Apart from Gaius, other people appear in their lives, like Martin, who is a friend of Gaius and is in his twenties, and seems to be the steadying influence in the band. In Paris we meet Daniel, with whom Sam spends a lot of time.

The second part of the book is set during the protests and strikes in France in May 1968. The band are left stranded when they run out of petrol on their way to Spain and have to stay at a supposedly haunted house. This is where the book turns sinister and terrifying, with a touch of the supernatural.

The Music of the Cosmos is both original and unique, maybe not a standard modern genre, but something akin to “Psychedelic Literature: A specific movement focused on the use of hallucinogenic drugs and the resulting altered states of consciousness, often with philosophical or spiritual interpretations.” It certainly made for an interesting read.

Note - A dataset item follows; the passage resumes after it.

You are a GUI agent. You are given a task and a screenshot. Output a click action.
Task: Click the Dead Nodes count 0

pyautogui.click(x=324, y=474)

Many thanks to Hygge Book Tours for inviting me to be part of the #blogtour

About the Author

Born and raised in the south of France, Carole Bulewski moved to the UK at the end of the second Millennium, eventually settling down in London after a few years in the South West of England, a place that has inspired her many a supernatural story since – writing first in her native French, but now almost exclusively in the English language.

Although writing has always been Carole’s preferred means of expressing herself, having written her first fairy tale at the tender age of seven, music in one form or another plays an important part in her life, and consequently in her writing. For not only do musicians make great characters in supernatural and horror stories, but they also have the ability to conjure up a parallel universe where different rules apply.

In her writing, Carole explores how the supernatural can creep into the most mundane of situations. The Music of the Cosmos, her first novel in the English language, takes the reader on a journey through the extraordinary era that were the late Sixties, from Kent to Swinging London, the Paris of May 1968 and southern France, from the perspective of a musician whose use of chemical substances might have altered his perception of reality. The Music of the Cosmos was published in February 2018.

Since then, Carole has been working on a trilogy, the Queen’s Park trilogy, the first instalment of which, The Piper and The Fairy, was released in 2020. The two following novels, Water of Life and The Little God of Queen’s Park, were released in 2021. 

Carole is also a member of urban baroque group Firefay.